Don Pettis remembers a time when his town, Conover, North Carolina, was the furniture making capital of the world. But now, much of the furniture has gone the way of so many other manufactured products: to Asia.
Mr. Pettis is the co-owner of Tradewinds International Inc., a small lumber distributor and wholesaler that has been in business for almost 30 years. In addition to sitting in what was once the furniture capital of the world, the company provides jobs in a place that has had persistently high unemployment since the recession.
Tradewinds International is just one of hundreds of small and medium-sized businesses that rely on the Ex-Im Bank to compete abroad while keeping about 1.2 million jobs in the U.S. Those very jobs are at risk if Congress doesn’t reauthorize the Bank’s charter.

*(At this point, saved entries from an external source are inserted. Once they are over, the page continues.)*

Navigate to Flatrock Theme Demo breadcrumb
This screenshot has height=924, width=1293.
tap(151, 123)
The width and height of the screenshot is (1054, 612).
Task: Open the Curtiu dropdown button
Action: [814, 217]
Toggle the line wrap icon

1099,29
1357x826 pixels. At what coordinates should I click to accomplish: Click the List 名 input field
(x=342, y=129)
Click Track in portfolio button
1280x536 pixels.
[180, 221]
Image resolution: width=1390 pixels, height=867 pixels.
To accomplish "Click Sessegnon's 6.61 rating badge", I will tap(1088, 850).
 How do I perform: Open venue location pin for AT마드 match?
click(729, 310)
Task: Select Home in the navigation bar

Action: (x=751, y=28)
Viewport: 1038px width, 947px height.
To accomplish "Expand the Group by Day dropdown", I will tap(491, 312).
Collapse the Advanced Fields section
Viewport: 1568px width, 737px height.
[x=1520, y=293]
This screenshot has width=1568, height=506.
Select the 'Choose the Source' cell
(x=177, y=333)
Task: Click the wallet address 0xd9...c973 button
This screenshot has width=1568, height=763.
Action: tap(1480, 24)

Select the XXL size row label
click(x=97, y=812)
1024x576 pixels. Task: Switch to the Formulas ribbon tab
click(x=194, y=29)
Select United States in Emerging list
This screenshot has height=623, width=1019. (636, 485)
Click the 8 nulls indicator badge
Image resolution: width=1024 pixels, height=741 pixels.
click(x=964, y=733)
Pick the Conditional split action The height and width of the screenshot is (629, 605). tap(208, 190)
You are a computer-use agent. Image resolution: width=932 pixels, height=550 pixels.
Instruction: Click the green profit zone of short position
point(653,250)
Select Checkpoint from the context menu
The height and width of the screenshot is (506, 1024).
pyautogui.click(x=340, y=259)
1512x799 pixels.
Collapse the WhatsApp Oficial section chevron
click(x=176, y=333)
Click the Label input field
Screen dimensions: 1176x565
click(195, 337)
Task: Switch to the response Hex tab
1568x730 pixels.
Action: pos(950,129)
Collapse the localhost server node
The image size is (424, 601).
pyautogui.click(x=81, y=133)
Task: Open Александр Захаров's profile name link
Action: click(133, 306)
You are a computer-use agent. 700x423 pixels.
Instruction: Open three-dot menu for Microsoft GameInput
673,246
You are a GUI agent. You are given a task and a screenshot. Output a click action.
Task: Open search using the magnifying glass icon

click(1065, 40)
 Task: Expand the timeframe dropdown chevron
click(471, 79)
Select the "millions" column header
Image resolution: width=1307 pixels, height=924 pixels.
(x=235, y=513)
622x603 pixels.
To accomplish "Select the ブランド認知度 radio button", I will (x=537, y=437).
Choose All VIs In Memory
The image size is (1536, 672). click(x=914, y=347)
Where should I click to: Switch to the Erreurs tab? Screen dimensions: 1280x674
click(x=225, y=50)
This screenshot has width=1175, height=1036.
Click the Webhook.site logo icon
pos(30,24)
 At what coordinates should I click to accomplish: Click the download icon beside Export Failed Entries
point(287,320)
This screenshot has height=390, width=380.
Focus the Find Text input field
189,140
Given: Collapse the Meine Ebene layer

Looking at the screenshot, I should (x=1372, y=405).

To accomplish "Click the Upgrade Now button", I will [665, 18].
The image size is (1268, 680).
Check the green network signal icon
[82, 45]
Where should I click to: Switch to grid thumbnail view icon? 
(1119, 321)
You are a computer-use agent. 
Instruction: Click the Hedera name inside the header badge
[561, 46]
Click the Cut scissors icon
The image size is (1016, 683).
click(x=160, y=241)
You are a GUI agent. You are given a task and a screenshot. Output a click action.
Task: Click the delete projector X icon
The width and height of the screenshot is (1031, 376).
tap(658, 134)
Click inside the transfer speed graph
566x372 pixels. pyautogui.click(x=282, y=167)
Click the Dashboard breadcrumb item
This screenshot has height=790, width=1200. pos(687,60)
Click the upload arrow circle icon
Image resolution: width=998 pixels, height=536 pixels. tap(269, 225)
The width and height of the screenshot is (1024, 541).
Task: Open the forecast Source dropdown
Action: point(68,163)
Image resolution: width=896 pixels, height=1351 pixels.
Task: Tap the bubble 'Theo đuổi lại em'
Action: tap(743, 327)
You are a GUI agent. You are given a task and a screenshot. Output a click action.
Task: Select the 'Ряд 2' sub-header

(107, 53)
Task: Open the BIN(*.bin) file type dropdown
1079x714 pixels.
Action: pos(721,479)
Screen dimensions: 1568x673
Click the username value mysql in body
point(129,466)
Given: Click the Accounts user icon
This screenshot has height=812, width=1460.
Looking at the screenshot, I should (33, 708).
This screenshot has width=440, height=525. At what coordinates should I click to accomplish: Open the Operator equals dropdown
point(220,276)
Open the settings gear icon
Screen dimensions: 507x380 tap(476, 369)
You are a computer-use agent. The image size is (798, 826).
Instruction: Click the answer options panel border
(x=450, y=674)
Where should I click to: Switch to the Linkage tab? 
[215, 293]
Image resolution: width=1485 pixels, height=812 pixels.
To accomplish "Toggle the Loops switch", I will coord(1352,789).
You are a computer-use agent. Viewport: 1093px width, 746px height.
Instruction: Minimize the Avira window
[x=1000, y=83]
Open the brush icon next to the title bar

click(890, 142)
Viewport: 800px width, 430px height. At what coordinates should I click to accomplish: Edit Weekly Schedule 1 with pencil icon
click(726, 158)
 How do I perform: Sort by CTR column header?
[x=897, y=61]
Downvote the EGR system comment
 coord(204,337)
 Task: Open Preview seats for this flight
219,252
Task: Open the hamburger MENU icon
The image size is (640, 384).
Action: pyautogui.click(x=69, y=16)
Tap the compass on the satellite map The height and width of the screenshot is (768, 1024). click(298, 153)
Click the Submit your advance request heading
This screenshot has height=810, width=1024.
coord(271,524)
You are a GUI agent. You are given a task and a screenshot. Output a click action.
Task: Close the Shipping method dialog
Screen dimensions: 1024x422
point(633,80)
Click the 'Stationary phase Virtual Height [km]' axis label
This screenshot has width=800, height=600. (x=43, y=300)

Mr. Pettis’s company exports up to 95% of its lumber overseas, mainly to Europe, the Middle East, and the Far East. Of those sales, they rely on the Ex-Im Bank to assist in just 5% of their transactions, but for a small business that makes a big difference.
“If you look at your bottom line, and you go along and break even, 5% more in sales generates a profit,” said Mr. Pettis. “And the last five or six years you’ve needed every sale you can get.”
The last five years have been marked by intense competition that led Tradewinds International to begin using the Ex-Im Bank for receivable insurance. Many of the company’s sales wouldn’t have been made otherwise.
Mr. Pettis said lawmakers should understand what will happen if the Ex-Im Bank isn’t reauthorized. “As we lose profitability, we lose earnings that we have to pay taxes on,” which means, “the Treasury gets less money,” said Mr. Pettis. This effect would be felt by competitors, suppliers, and customers that would no longer be able to purchase American lumber.